México DF.  México adjudicó hasta el momento dos de siete bloques en la primera licitación de contratos de exploración y extracción de hidrocarburos en aguas someras del Golfo de México, el paso inicial de su histórica reforma energética.

El país petrolero licitaba el miércoles un total de 14 contratos de producción compartida en 14 áreas en aguas someras frente a las costas de Campeche, Tabasco y Veracruz. Hasta el mediodía se habían abierto sobres con las propuestas económicas de siete bloques. Más tarde se abrirán los de los otros bloques.

El área total en licitación es de 4.222 kilómetros cuadrados y los bloques van de 116 a 501 kilómetros cuadrados.

El consorcio conformado por la estadounidense Talos Energy LLC, la mexicana Sierra Oil & Gas y la inglesa Premier Oil PLC ganó los bloques 2 y 7 en la primera parte de la licitación.

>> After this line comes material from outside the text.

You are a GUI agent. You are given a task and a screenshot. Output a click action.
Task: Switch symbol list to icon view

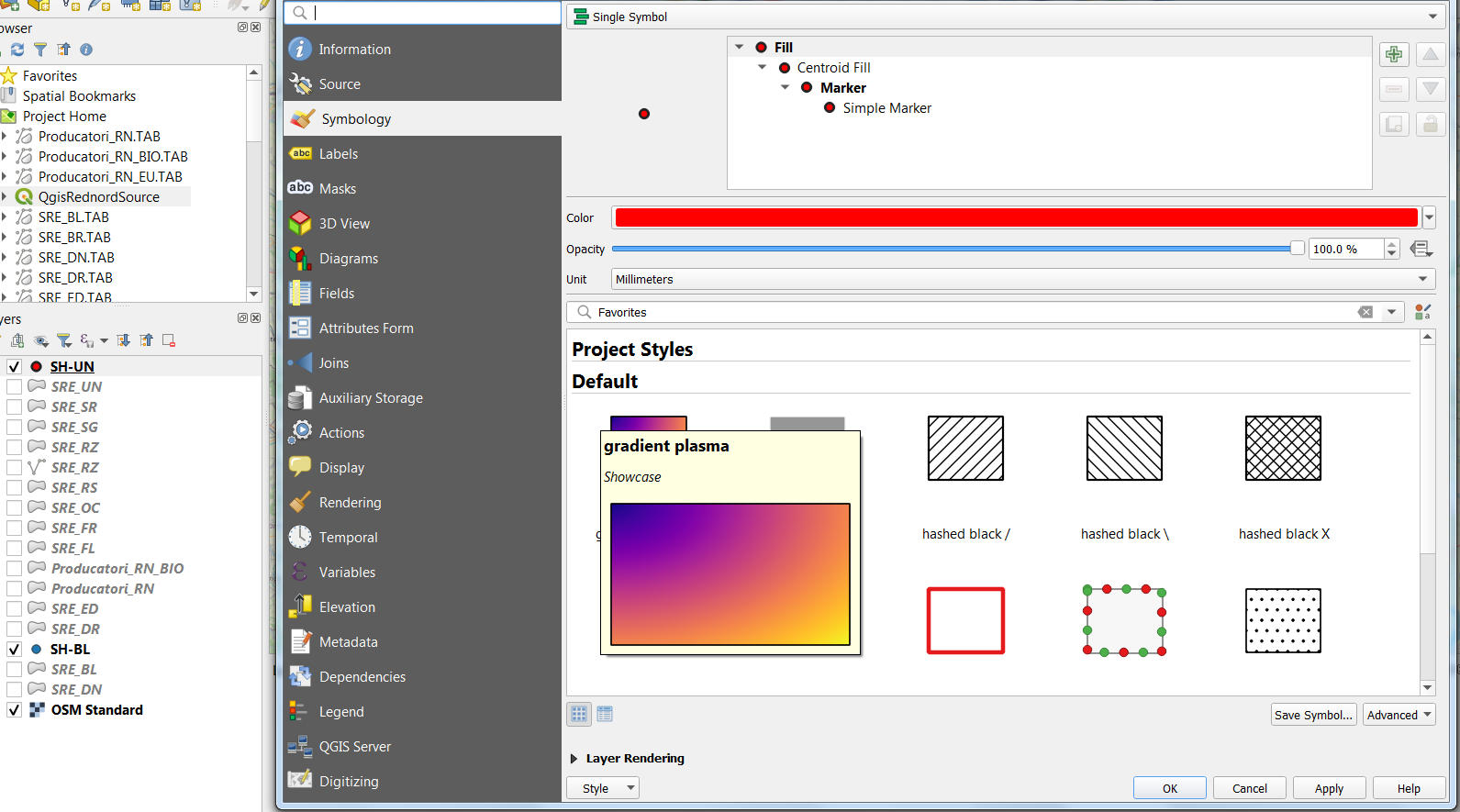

El resto de las licitaciones fueron declaradas desiertas, unas por falta de propuestas y otras porque las posturas presentadas no cumplían con el valor ponderado de la oferta exigido por la Secretaría de Hacienda, que toma en cuenta el porcentaje de utilidad que se ofrece al Estado así como un incremento sobre el programa mínimo de inversión.

La Secretaría de Energía dijo la semana pasada que dado el complejo panorama internacional esperaba colocar entre el 30 y el 50% de los contratos en esta primera fase de la Ronda 1 de licitaciones.

"Nos da gusto estos resultados, el proceso está avanzando bien... Nos da gusto también que sea un consorcio integrado por una empresa mexicana el que hasta ahora ha sido el que ha presentado las posturas ganadoras", dijo el jefe de la estatal Comisión Nacional de Hidrocarburos, Juan Carlos Zepeda.

La Secretaría de Energía dijo la semana pasada que dado el complejo panorama internacional esperaba colocar entre el 30 y el 50% de los contratos en esta primera fase de la Ronda 1 de licitaciones.

Los contratos tienen una vigencia de 30 años, prorrogables dos veces por cinco años e incluyen una fase de exploración de cuatro años, con la posibilidad de ampliarlos dos más.

Los ganadores deberán dar al Estado un porcentaje de utilidad operativa -sujeto a un mecanismo de ajuste progresivo-, cuota contractual por kilómetro cuadrado, regalías sobre ingresos brutos, impuesto de actividad de exploración y extracción por kilómetro cuadrado e impuesto sobre la renta.

El mecanismo de ajuste incrementa la participación del Estado ante cambios positivos en producción y precio. Se activa a partir de un retorno antes de impuesto del 25% y cuando alcanza el 40% la participación del contratista se reduce al máximo.